By this measure, Obama “won” by 14 points, which almost exactly his margin in the CNN poll.

McCain’s essential problem is that his fundamental strength – his experience -- is specifically not viewed by voters as carrying over to the economy. And the economy is pretty much all that voters care about these days.

EDIT: The CBS poll of undecideds has more confirmatory detail. Obama went from a +18 on "understanding your needs and problems" before the debate to a +56 (!) afterward. And he went from a -9 on "prepared to be president" to a +21.

http://www.fivethirtyeight.com/2008/09/why-voters-thought-obama-won.html
 
Gallup released it's poll today and it had Obama up by 5. That means he had a slight lead going into the debate. That poll conducted it's interviews before the debate. Tomorrow's poll will give us a better view of how it was perceived.
 
McCain won hands down. You could see Barack was not comfortable, kind of rushed things at time, and had this look on his face when McCain was attacking him like "oh snap, you caught me, damn".


If we're going by body language, it was McCain who had a terse smile on his face whenever Obama was speaking. McCain was also grunting occasionally. Obama had his chin up throughout and McCain had a thin line for a smile drawn over his underlying scowl. He couldn't even bring himself to look at Obama--just down at his notes or straight ahead at the moderator. McCain didn't want to be there.

But the debate was pointless. Neither of them came off well. Just more of the same.
 
McCain had the uglier body language, he wouldn't look at Obama and seemed grumpy. He probably realizes how much Palin undermines various Obama attacks, and that he's getting owned at the polls as of late.
 
The Rasmussen tracker remained unchanged. Obama's now up 50 to 43 in the Research 2000 daily tracker.
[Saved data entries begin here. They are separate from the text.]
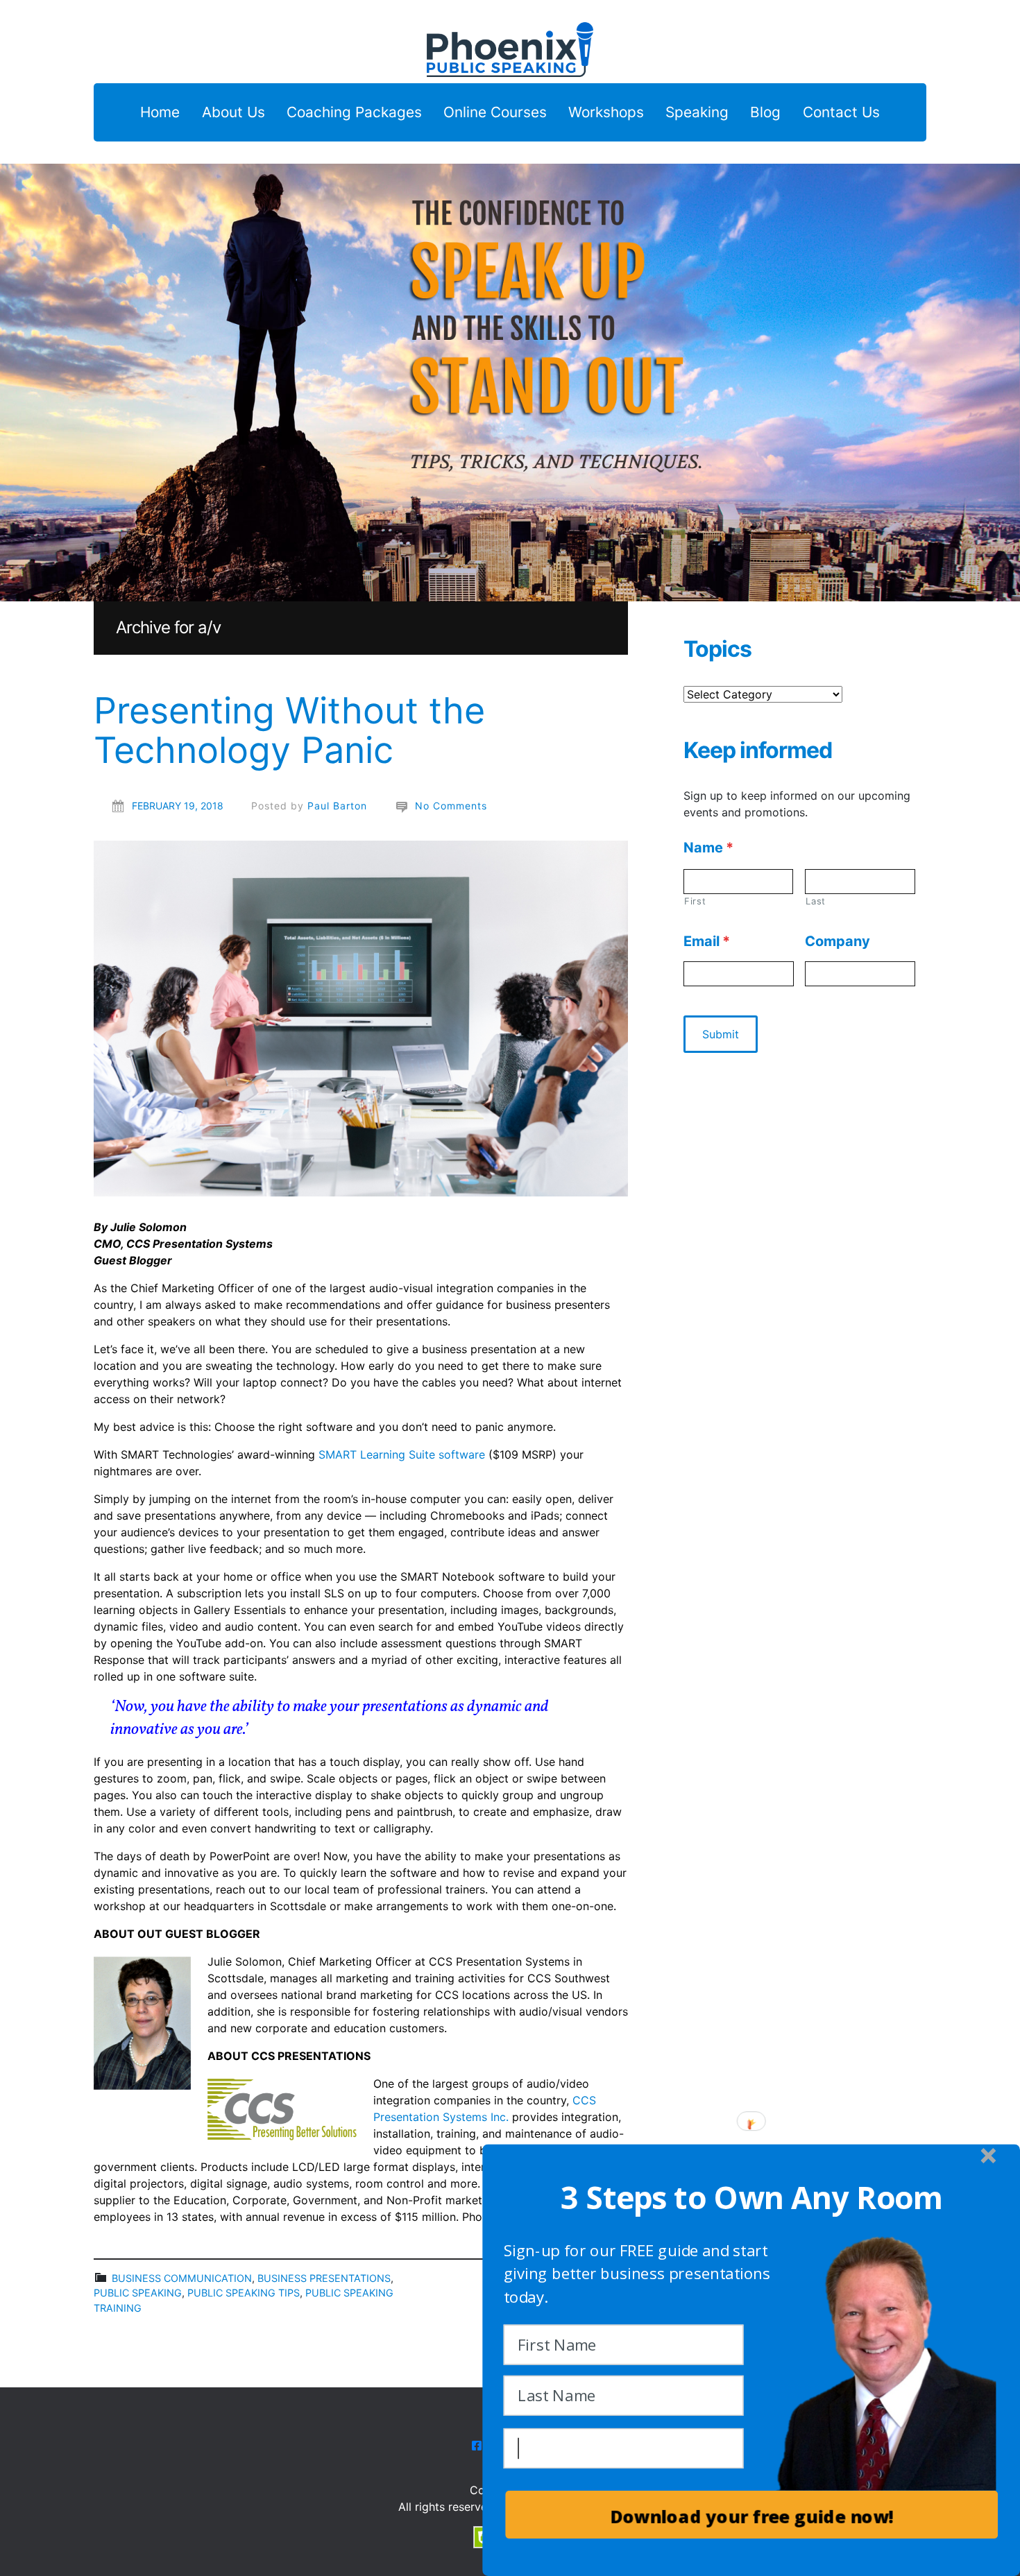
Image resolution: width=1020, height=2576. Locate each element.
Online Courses (495, 112)
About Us (233, 112)
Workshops (606, 112)
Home (160, 112)
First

In yesterday's polling (only yesterday from the 3-day tracker), Obama led McCain 51 to 42, so I think we can assume Obama won the debate.

The one thing that throws a little hook in this is that Palin's net favorability is at -10. McCain also lost a favorability point, and gained 2 in the unfavorability column following the debate. This either can just be statistical noise, or when the other 2 days of the post-debate tracker come in, McCain will have a negative favorability again.

It seems like every race other than whites has rallied behind Obama. He leads 94-3 among blacks, 67-25 among latinos, and 85-4 among others/refused. Seems like the other races want Obama to crack that glass ceiling into 18 million pieces, and open up the presidency to their races too.